REQUIREMENT:
Among the entries below, how many lines hold the word "will"? Reply with the number only.

[Collected data]

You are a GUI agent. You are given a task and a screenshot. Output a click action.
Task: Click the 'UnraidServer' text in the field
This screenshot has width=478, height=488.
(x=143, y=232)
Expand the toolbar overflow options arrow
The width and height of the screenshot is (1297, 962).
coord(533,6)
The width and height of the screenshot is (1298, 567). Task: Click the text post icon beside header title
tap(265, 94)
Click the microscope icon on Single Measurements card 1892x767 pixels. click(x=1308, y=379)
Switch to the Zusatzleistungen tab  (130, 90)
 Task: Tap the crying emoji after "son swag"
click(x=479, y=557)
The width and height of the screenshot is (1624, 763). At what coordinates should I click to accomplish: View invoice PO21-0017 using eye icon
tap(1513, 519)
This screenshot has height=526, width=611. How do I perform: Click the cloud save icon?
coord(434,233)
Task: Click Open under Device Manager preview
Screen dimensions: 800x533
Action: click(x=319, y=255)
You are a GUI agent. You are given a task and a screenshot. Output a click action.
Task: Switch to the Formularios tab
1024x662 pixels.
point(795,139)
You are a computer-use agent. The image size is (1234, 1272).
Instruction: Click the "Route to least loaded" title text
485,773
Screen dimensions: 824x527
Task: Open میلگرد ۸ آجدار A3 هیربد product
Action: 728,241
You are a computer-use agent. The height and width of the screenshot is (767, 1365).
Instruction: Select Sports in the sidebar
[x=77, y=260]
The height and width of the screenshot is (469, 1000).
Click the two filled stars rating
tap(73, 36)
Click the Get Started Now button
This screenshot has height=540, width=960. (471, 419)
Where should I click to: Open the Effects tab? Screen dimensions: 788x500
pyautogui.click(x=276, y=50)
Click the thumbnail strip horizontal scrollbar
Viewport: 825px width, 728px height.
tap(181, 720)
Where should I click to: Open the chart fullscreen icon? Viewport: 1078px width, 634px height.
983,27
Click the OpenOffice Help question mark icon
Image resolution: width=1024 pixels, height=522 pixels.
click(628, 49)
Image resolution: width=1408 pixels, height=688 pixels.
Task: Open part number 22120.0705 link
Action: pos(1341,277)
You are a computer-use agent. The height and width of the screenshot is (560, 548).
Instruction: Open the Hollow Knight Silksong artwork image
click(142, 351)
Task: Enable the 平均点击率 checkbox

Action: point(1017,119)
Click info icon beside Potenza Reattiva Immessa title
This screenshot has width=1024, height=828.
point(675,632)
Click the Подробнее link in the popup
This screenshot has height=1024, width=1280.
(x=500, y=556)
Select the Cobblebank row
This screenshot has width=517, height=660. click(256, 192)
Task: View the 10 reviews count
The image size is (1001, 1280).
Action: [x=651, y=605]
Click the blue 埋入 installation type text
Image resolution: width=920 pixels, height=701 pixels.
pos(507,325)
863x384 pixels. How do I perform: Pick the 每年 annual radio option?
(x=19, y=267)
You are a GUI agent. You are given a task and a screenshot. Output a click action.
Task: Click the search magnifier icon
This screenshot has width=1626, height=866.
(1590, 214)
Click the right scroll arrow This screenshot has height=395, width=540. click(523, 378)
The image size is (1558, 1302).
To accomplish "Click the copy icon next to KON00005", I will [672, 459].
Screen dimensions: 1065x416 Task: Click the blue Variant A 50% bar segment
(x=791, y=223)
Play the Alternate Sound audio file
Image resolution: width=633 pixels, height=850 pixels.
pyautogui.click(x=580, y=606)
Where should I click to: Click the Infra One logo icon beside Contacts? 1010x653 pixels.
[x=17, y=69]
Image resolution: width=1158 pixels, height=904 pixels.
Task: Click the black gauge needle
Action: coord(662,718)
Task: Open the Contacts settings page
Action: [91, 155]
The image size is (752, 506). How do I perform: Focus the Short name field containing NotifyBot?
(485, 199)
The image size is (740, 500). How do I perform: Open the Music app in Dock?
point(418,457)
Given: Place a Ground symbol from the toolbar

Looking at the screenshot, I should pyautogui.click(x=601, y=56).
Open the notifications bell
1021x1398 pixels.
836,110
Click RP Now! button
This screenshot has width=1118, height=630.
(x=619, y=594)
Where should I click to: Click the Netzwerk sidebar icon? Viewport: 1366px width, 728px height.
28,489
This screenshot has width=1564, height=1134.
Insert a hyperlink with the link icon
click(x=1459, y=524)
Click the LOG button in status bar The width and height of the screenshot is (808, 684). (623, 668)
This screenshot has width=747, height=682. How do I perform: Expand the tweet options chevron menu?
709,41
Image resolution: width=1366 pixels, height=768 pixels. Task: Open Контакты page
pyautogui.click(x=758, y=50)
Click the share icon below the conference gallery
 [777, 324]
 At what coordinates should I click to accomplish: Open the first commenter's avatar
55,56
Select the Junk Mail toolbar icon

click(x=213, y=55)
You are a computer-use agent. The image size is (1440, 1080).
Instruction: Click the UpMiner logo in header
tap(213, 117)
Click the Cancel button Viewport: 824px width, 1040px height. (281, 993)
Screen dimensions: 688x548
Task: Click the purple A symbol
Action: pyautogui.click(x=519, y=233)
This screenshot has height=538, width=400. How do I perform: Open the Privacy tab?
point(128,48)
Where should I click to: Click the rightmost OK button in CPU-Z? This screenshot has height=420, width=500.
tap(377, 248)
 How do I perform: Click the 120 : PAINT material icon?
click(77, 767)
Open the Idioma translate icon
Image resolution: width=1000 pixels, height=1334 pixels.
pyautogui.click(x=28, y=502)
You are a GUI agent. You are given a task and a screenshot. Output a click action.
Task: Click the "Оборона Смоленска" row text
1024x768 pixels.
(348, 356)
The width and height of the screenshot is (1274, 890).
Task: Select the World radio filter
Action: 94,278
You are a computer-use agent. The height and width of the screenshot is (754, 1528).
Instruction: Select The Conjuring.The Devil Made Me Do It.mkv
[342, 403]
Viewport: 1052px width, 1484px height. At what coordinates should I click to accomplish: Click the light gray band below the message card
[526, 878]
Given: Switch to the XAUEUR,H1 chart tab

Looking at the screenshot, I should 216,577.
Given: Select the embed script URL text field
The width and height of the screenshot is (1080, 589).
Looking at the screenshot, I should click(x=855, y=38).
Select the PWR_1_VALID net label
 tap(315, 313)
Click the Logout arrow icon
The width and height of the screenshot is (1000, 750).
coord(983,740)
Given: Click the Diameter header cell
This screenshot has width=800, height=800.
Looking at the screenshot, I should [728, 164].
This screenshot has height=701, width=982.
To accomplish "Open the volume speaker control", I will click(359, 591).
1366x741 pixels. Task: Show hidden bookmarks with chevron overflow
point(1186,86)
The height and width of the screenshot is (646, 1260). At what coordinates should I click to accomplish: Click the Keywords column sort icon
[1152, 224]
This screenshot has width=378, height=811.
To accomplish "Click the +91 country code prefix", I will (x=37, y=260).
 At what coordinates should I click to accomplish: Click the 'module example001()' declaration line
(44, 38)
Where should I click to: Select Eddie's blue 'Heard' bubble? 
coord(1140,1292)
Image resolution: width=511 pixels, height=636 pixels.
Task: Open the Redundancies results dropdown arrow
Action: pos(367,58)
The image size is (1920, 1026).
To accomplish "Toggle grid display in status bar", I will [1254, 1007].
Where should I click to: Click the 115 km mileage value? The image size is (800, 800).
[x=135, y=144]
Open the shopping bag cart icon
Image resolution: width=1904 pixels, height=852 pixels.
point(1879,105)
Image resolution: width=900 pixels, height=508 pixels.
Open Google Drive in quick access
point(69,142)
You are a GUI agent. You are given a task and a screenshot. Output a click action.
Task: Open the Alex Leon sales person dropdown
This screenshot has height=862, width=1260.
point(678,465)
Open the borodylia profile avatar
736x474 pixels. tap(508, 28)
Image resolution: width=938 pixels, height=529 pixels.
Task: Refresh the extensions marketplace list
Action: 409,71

SOLVED PROBLEM:
4